In our scenario, a user who registers with a peer-to-peer accommodation platform needs to bring their reputation score with them, fostering two-way trust from an early point in their interactions on the platform. It works by prompting the user to connect their chosen P2P rental platform account to their barometer, or vice-versa, both in order to port their existing reputation to that platform, and so the barometer can port data back from the platform.
Once consent is established, data ported between the accommodation platform and the barometer includes reviews, history, and reputation data from other platforms and services.
Through other data sharing mechanisms, the Reputation Barometer may include a person’s criminal record, tax records, employment history, financial history and current balance.
The system may also use existing open data, such as demographic and economic statistics, to better gauge someone’s reputation in the context of their location and background.
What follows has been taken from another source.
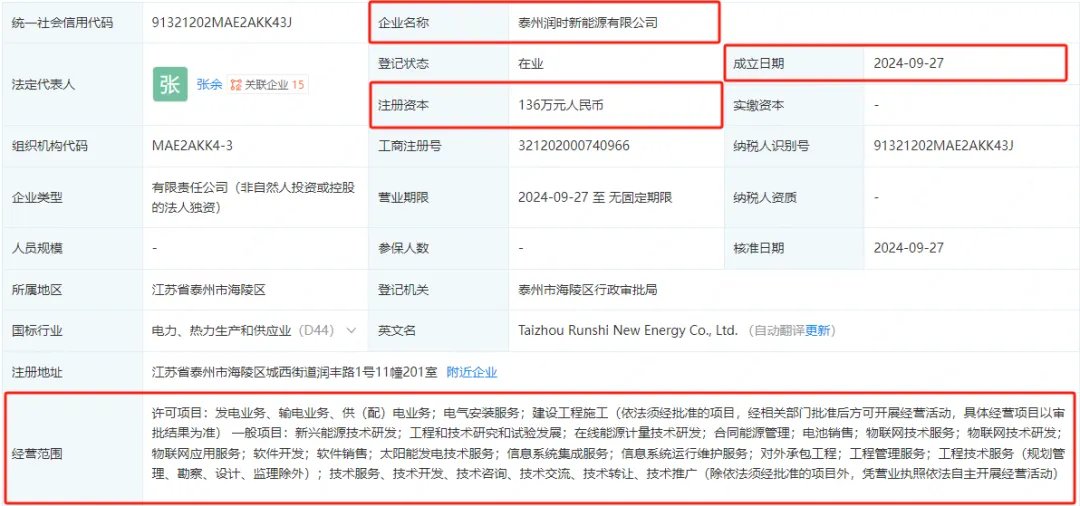The image size is (1080, 506).
Task: Click the 纳税人识别号 value
Action: pyautogui.click(x=943, y=146)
A cross-sector working group could be needed to develop standards for safely sharing and determining a reputation score. Meanwhile civil society, businesses and governments would need to consider the potential harms and need for updates to legislation such as that to protect privacy and prevent discrimination.
Benefits and risks
Reputation becoming more portable means that it may be easier for people – in their roles as service users or workers – to move between platforms. In a global world, knowing who you can trust becomes easier.
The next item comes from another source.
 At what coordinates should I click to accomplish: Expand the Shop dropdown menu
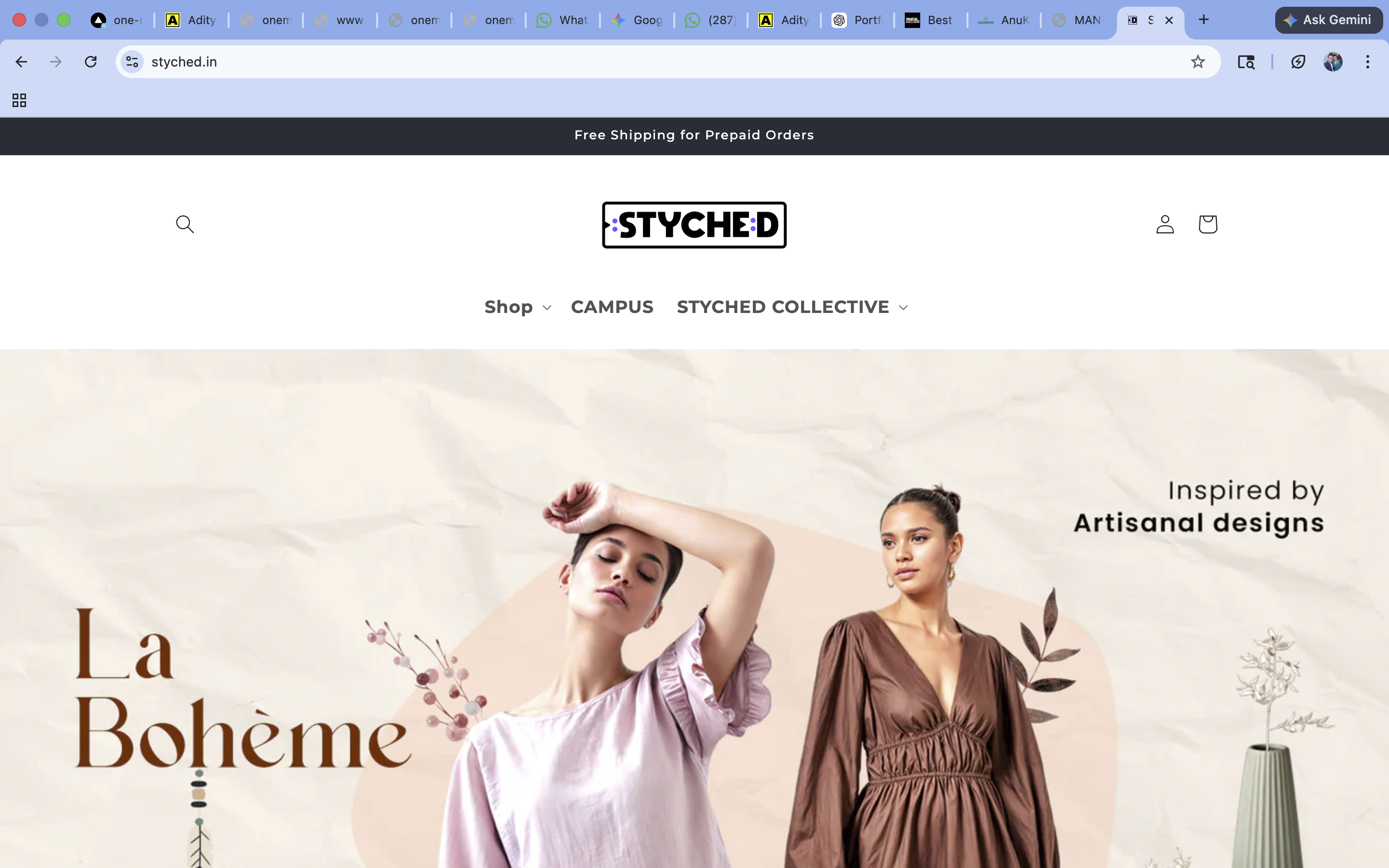click(516, 307)
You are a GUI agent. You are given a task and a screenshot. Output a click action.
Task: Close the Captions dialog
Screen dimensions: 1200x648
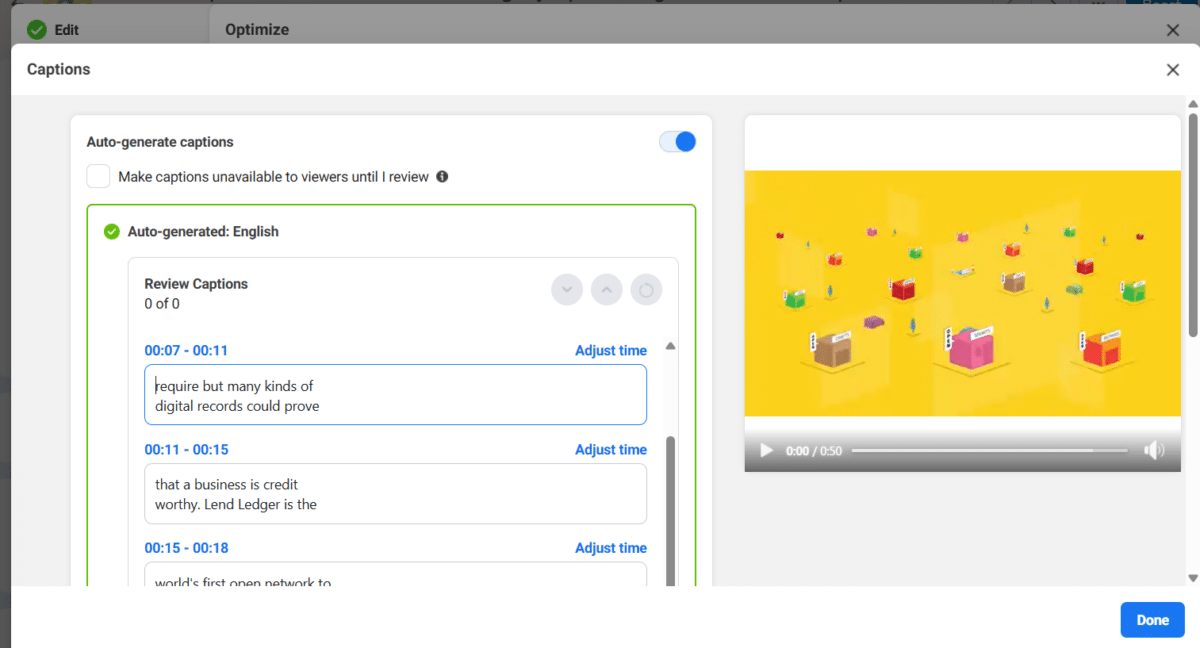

The idea of quantifying reputation with a single score, however reductive, creates a simple indicator of otherwise elusive, qualitative information. This is both a benefit and a risk, because of how it hides complexity and nuance.
A feedback loop is created as reputation is used to determine the levels of service provided to people. Those with higher reputations are likely to receive services from those demanding higher reputations, which increases their reputations further, while those with lower reputations are likely to be placed in situations where they find it hard to succeed, further lowering their reputation. These feedback loops can lead to stratification of society and widening inequalities.
In some variants of this scenario, we can suppose that data portability is no longer used simply as a mechanism giving individuals protection and control, but a requirement from states and corporations to participate in society. This then creates a risk of control of population via the opaque workings of an algorithm that calculates reputation.
Such opacity can then create, and hide, discrimination against specific groups of people, whether deliberately or accidentally, via proxies implicit in the data. It could negatively affect the more creative and challenging portions of society – such as in art, comedy, acting and media – as reactions to people’s deliberately provocative work as creators has negative impacts on those individuals’ lives as citizens.
All of this could result in an increase in anxiety and other mental illnesses due to fear of your every action or mistake affecting your future.
How far in the future could this be?
This is hard to tell.
In some sense such systems already exist – in China or in western societies’ credit score systems. Although the level of participation and co-operation of multiple actors required to bring about the specific scenario we describe does feel remote, some of us felt it might be inevitable because it was so easy to imagine.
That said, limiting the scope of a reputation system to the portability of data about a user of a peer-to-peer accommodation platform to ‘seed’ their reputation in another peer-to-peer accommodation platform does not feel far-fetched and could be useful. It could be created through collaboration between existing platforms, coupled with careful experimentation with how to make it fair and effective.
The harder part would be limiting the use of the data to this particular scenario and preventing it from being used in other contexts where problems are more likely to occur.